I have found a document that a grad student created studying DR solutions for an AUV athttp://scholar.lib.vt.edu/theses/available/etd-08082005-173535/unrestricted/AaronKapaldoThesis.pdf

Now unfortunately, as previously stated, I did study mathematics but that is 16+ years ago and I have only used it to count my change since so maths skills are minimal at this point.

Am I correct in understanding that the formula 4.13 expressed in section 4.2 is what I am looking for? That the resultant vector on the left side of the equasion is the x,y,z positional co-ordinates and Φ, θ and ψ are the angular rotations giving us the orientation of the body (bot)?

I then have some problem determining the value of h in 4.13. The author states A, B and H are calculated from equations 4.3 and 4.4 but I am getting lost in all of that. Is h in 4.13 the same as the H in 4.5? Where do we use A and B in 4.13?

A final problem (I have) with this is that the velocity V used in the algorithm is the measured foreward velocity of their AUV. I guess I could substitute my measured foreward velocity of my bot or determine the velocity using the accelerometer…

Anyway, if anyone can clear up on this, especialy the calculation of A, B and H - perhaps reducing them to easier to read calculations I would much appreciate it. My integration and differentiation is basically non-existant at this point.

fwiw - it seems 4.13 is all simply based on constants measured or determined beforehand and inputs from a 3-axis gyrometer. If his AUV is caught in a current his DR position will suffer greatly. For my requirements I guess I could pretty much work with this as my bot is unlikely to slide sideways and only really move in the foreward direction.

I would appreciate any input/discussion into this.

PS. I have found a further document but have not consumed it yet so don’t know if it would deliver valuable info at http://www.cs.bris.ac.uk/Publications/Papers/2000009.pdf where the authors use various devices such as gyros, magnometers, accelerometers and pedometers to mention but a few.

 

Cheers

 

You can’t really do that

… not with an accelerometer

even with more sensors (such as a gyro and a compass) the errors in the sensor measurments will be amplified and your calculated position will be further and further away from reality

These errors accumulate very very fast, watch this http://www.youtube.com/watch?v=C7JQ7Rpwn2k

1 Like

Thanks for that AntonioThat

Thanks for that Antonio

That was a very interesting video to watch.

I guess it is the double integration of the errors causing the extreme errors.

Perhaps I should limit my DR to determining the orientation of the platform and using a constant, pre measured, speed in the direction of the platform x-axis to determine my relative position.

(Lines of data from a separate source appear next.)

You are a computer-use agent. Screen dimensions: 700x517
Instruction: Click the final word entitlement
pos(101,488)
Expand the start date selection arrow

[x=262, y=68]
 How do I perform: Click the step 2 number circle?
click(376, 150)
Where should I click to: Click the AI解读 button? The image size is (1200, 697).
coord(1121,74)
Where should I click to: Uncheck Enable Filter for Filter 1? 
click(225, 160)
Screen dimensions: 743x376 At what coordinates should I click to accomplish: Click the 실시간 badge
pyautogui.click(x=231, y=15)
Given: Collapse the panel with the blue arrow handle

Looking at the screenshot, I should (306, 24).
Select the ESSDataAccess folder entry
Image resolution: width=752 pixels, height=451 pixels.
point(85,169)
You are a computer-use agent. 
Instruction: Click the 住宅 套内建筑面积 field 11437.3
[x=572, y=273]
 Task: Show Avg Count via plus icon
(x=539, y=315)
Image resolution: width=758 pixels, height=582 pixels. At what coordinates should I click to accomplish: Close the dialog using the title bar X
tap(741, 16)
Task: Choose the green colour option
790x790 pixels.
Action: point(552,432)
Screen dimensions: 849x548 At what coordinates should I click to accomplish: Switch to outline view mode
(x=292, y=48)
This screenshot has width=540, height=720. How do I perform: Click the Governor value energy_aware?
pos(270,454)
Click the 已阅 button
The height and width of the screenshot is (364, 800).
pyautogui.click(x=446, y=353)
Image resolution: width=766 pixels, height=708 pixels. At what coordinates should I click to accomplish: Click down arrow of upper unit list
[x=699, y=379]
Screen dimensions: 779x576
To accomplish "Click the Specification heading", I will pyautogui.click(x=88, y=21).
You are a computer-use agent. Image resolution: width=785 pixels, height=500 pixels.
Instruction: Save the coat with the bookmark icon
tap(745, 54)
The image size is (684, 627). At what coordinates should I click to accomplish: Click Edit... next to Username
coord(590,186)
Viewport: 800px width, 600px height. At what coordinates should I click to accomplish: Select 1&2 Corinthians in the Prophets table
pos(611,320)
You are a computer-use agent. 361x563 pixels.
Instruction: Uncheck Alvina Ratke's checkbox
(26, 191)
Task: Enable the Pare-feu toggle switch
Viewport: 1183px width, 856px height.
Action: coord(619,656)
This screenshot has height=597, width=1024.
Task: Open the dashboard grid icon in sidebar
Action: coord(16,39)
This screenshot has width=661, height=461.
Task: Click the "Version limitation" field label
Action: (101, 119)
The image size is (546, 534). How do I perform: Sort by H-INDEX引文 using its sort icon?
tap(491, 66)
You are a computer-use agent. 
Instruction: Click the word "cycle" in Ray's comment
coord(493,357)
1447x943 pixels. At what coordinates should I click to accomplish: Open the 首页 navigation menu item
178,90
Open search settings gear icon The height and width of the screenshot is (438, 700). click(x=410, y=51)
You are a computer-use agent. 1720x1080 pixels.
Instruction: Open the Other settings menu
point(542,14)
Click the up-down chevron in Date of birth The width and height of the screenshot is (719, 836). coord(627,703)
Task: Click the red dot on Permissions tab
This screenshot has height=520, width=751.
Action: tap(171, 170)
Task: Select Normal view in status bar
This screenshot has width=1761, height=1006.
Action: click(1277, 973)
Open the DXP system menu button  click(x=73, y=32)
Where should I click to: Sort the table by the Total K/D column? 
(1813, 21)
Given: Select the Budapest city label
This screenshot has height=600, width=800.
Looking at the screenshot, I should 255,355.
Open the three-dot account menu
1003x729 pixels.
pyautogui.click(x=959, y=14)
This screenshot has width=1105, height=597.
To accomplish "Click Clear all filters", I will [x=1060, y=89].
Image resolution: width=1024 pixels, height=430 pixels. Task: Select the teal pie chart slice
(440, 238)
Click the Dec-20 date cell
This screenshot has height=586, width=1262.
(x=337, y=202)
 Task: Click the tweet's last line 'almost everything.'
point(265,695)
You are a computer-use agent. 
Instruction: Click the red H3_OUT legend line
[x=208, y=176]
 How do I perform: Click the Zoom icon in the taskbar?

Given I am running a tracked ground vehicle which is not likely to roll or slide unless something is wrong I will probably get as good a position, perhaps better, than DR using only those 6 axis (accel & gyro). Still, I need to figure out the algorithm for that… and find the platform orientation code which someone must have somewhere.

Cheers

The best way to do DR when

The best way to do DR when the drive wheels/tracks slip is to add a separate odometer ( one or two light weight, low slip wheels with encoders on them or even an optical mouse) even then, DR won’t be very precise on rough terrain but it could be workable in a tabletop or indoors environment. With large enough wheels you may even get good results on concrete and asphalt.

I know that using acclerometers would be really cool but unfortunately it just isn’t practical. For example, your tracks will cause shocks that will probably be outside the range measured by your sensor and will cause the robot to wobble, tilting the sensors. Even slight tilting of the robot will read gravity as a lateral acceleration.

All of these problems can probably be overcome by using high quality, high speed sensors and doing the DR math in hardware or “soft hardware” but it will probably be much more expensive than using a mechanical solution. This is why computer mice used encoders and image sensors and not accelerometers.